Colin and I chatted over coffee in his studio in the most recent addition to his home in Ngaio. It was added in 1908 to the original cottage, built in 1895. “The back of the house is to the road as it was built originally facing the railway station.” An ideal studio with large spaces and very tall ceilings.
Colin is now mostly a people photographer – in all aspects from weddings and families to corporate and government events. The previous night he had covered the 40th celebration event for architect Ian Athfield, “… a big lighting challenge that required subtle additional lighting and utilised the low light capability of my Nikon D3.”
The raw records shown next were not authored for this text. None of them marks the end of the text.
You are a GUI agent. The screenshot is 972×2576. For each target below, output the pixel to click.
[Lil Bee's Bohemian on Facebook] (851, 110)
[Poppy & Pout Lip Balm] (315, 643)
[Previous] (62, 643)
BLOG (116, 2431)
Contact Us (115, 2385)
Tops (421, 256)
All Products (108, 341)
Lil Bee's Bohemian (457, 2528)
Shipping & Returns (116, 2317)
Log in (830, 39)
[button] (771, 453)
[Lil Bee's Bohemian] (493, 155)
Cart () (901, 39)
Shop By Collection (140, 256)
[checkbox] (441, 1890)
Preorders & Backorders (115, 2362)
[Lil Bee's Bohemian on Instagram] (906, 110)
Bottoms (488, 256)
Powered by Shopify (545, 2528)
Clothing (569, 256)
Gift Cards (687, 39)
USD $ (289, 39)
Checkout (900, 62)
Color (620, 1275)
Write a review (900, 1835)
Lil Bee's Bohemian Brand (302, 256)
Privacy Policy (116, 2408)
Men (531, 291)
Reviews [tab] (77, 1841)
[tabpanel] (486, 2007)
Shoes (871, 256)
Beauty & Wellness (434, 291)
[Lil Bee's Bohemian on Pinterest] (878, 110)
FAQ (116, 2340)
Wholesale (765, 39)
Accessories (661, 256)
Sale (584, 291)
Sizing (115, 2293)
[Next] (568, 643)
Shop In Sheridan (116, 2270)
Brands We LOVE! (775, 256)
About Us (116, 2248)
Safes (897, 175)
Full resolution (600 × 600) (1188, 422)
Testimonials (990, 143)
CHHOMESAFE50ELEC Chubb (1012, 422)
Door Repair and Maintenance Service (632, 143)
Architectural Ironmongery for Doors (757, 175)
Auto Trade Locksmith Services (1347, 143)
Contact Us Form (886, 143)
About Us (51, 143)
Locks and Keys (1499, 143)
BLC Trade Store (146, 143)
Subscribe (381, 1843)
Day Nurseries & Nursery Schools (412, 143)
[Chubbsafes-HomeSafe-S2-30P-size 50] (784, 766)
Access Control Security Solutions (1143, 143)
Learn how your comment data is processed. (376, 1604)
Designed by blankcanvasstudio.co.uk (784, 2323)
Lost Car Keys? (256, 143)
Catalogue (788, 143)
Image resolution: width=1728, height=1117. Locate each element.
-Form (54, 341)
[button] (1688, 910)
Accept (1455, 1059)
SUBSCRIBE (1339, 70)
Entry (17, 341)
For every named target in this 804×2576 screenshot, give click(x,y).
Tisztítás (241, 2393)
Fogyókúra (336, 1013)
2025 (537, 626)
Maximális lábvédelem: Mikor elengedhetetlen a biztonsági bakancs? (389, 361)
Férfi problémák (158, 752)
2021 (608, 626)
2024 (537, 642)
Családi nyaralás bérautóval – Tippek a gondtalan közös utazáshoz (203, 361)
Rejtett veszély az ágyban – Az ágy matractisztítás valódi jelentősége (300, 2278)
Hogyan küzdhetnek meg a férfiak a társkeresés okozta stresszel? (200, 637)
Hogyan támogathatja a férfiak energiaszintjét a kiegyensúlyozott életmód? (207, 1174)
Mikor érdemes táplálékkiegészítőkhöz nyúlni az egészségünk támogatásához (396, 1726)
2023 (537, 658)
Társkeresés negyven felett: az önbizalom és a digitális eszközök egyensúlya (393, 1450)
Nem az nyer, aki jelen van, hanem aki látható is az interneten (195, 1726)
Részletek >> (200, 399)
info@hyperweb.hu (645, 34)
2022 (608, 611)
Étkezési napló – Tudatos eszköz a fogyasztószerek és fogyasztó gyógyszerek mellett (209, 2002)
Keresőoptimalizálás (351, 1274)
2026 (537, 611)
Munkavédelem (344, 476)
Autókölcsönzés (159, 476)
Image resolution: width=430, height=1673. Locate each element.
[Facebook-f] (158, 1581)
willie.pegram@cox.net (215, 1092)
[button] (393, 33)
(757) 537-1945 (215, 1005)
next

Colin relishes situations that call for lighting control that lifts results from the adequate to the amazing. Mixing creative flair with a deep understanding of photo technology helps him get results and fast. His background experience gives him a unique perspective.
Twenty years as a photographer with the RNZAF, covering the ceremonial events, the remote peace-keeping locations, civil emergencies, air-force life and technical. It covered almost every form of photography known, every format, every process. Colin’s assignments took him to the extremes of climate and activity. “I spent almost 4 months on the ice in Antarctica and a little later was in Cambodia covering army engineers on landmine clearance, then on the Mekong River with the navy in their inflatables. At that time there were always bodies floating down.” He remembers clambering into an Iriquois helicopter that was heading out on patrol over Cambodia. “I began putting on a flak jacket but was quickly instructed to take it off and sit on it because any bullets will be coming up through the floor!”
Colin’s start in the airforce was a life-defining experience too. At 16 he left the family farm in Southland to train in avionics at RNZAF Woodbourne near Blenheim. “Within 3 weeks I had a massive stroke that resulted in airlift to Wellington hospital with the expectation I wouldn’t survive. I slowly regained everything and on light duties returned to Woodbourne where I continued with avionics until the end of the following year when I transferred to Photography at Ohakea.” In the early recovery period Colin had difficulty walking in a straight line “… so they didn’t want me on parades – which was a bonus.”
RNZAF photography training had a depth not equalled in the theoretical and practical application of the science and craft. Signing on for his 20 year tour of duty equipped Colin with a rich experience and along with many of his compatriots, a springboard into civilian careers. Over the years I have worked alongside and known many of them now active in the wider industry.
The RNZAF tools of trade began with Speed Graphic – a 5X4 camera system – and included over the years Ricoh rangefinder 35mm, Mamiya C330s, Mamiya RB 67s, Hasselblad 503s and Nikon 35mm.
“The most difficult thing to do was photography air-to-air during aerobatics – it was extremely physically demanding and draining. Fighting G forces, everything becomes heavy, holding up the camera – in those days an RB, the weight of your helmet, your arms, concentrating on the task as well as trying to remain conscious as your blood goes to your feet.”
Helicopters feature too while doing vertical shots over Great Barrier Island with a Hasselblad 503. “I was leaning out holding the camera which had a bar with two handles. I was so far out to clear the skids that another photographer had to sit on my legs. I did have a safety harness thankfully. I exposed a frame each time someone slapped my back. At 10,000 feet it was very cold and combined with the forward motion by the end of the job the lefthand side of my face was battered and bruised. The next day I drove to Palmerston North to photograph fellow photographer Mike Provost’s wedding looking like I had been in a fight.”
The last phase of Colin’s RNZAF career was in PR and publicity, based initially in Auckland then Wellington. “Still a wide range of tasks, travel to places such as London for ceremonial events and many hours in the back of Hercs to places such as Somalia to cover UN Peacekeeping activities, and into the Pacific after cyclones. Then Government House for investitures.”
When he left at the end of his contract in 1992, Colin had laid the groundwork for his own business. He had qualified and joined the NZIPP, bought his own kit including lights, a Bronica ETRs system for 120 and remained on Nikons for 35mm as he had used them for most of the last few years in the RNZAF.
The Nikon F90 became the film workhorse and as digital began to arrive he started with the Fujifilm S1 as it took the Nikkor lenses and then moved through a series of Nikon digital bodies – D70, D70s, D200 and more recently the full frame D3, “… that returns all my lenses back to their original values, as I know them.”
With his wife Elena and two children, Colin has found the perfect haven to practise his craft and live a much quieter life within a full family environment.
This article is from The Photographer’s Mail issue #182.